Learn an improved ranking function
Once you have a working search engine that has generated a reasonable amount of log information, you may want to learn an improved ranking function. For this, you need to analyze the log files generated by Osmot. This is a two step process. First, you need to generate preferences from the log files:
```
java -cp build/osmot-0.9.jar:lib/colt.jar:lib/lucene-1.4.3.jar -Xmx256m edu.cornell.cs.osmot.reranker.Learner multigen logs/Log_FILL_IN_HERE.log
```
You need to substitute the log file name into the command and run this in the root of your Osmot install directory. The log files you should run with are those with file names including .1a, .1b, .1c, .2a, .2b and .2c. Here is what the search modes mean:
- 1: EVALUATION
  - 1a: Mix chains reranker with nochains reranker
  - 1b: Mix chains reranker with no reranker
  - 1c: Mix nochains reranker with no reranker
- 2: DATA COLLECTION
  - 2a: Display results reranked with nochains reranker
  - 2b: Display results reranked with chains reranker
  - 2c: Display results without reranking
When evaluating with query chains, you can use the data generated from all six modes. If evaluating learning without query chains, you must only use modes 1c, 2a and 2c. The other modes will include results that result from query chains so you would not give a valid evaluation. To change the ratio between the number of queries collected with each mode, you need to change the option SEARCHER_FRACTION_EVALUATION in osmot.conf. The distribution between the sub-modes is equal, though can be changed in the source code in searcher/SearchBean.java:pickMode(). You probably don't want to run a no-chains reranker in a real world setting, so you should make sure modes 1a, 1c and 2a never occur. If you simply want to use the search engine without running experiments, you want the mode to always be 2b.

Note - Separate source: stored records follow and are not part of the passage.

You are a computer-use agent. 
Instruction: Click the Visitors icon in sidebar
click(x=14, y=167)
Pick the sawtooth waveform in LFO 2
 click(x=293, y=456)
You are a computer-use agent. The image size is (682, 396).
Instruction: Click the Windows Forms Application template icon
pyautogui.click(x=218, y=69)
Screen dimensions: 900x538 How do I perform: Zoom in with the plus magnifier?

The analysis will create a file with the same name as the log file(s) except replacing .log with .CHprefs or .NCprefs as appropriate. All the other file names used will come from osmot.conf. If you want to switch between generating preferences using query chains and preferences without using query chains, you need to uncomment the correct block at around line 826 in java/edu/cornell/cs/osmot/reranker/Learner.java.

Next, you have to use the preferences to learn a new ranking function:
```
java -cp build/osmot-0.9.jar:lib/colt.jar:lib/lucene-1.4.3.jar edu.cornell.cs.osmot.reranker.Learner learn RERANKER.allCHprefs RERANKER.chainsModel logs/Log_FILL_IN_HERE*.CHprefs
```
Again, you need to substitute the right file names. The name of the reranker features file will be taken from osmot.conf, so make sure that the option name RERANKER_FEATURE_FILE is correct.

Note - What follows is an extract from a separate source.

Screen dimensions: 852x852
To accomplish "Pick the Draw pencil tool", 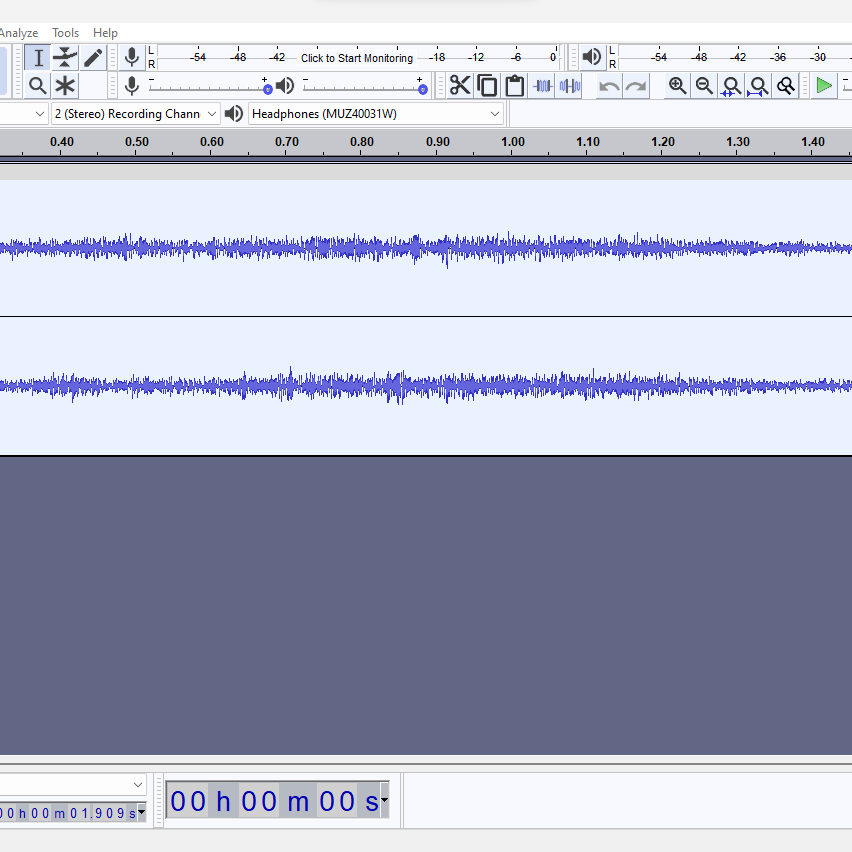I will click(93, 58).
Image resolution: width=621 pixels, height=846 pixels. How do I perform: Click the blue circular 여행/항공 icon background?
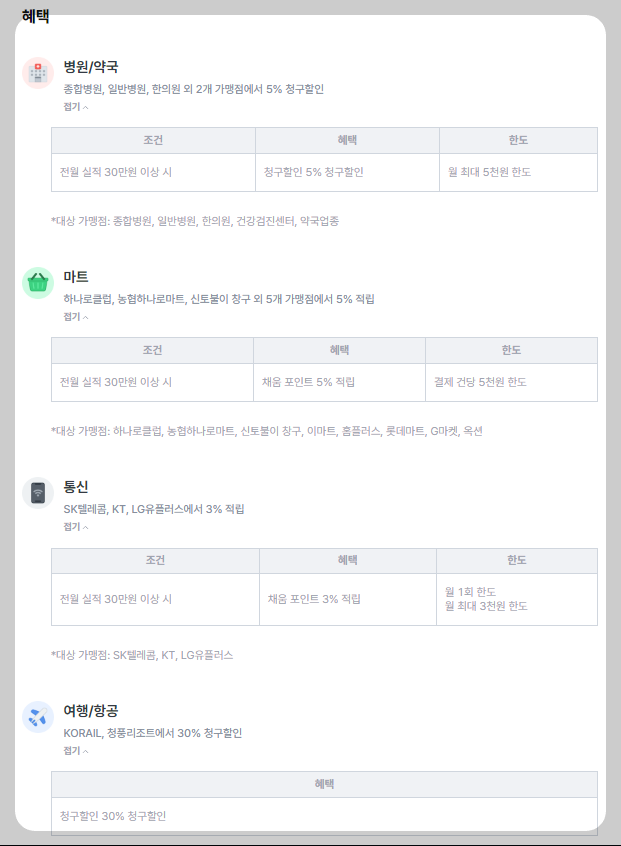37,714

Copy the model to the loation specified in the osmot configuration file, if necessary.
It won't be necessary if you haven't changed the file and directory locations set by default in osmot.conf.

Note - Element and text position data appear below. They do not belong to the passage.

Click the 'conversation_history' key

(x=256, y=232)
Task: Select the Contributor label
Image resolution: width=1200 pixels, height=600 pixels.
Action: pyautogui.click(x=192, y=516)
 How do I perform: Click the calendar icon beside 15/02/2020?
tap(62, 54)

Restart Tomcat, and run queries.
When you run queries, you will now sometimes see the ranking changed by the improved results (depending on the mode randomly selected when you connect). You might also see slightly surprising results, where documents that do not contain the search terms are in the search results. This is because documents may have had a score attached due to them being clicked on in a query chain including the query you are running. Also, if the two rankings returned by two ranking functions are of different length, random document are appended to the shorter set of results.

To understand a bit better what is going on, try running searches with searchExplain.jsp instead of search.jsp
Compare the two ranking functions
The web page evaluate.jsp is intended for this purpose. More instructions about interpreting the results will be posted here within a week or two.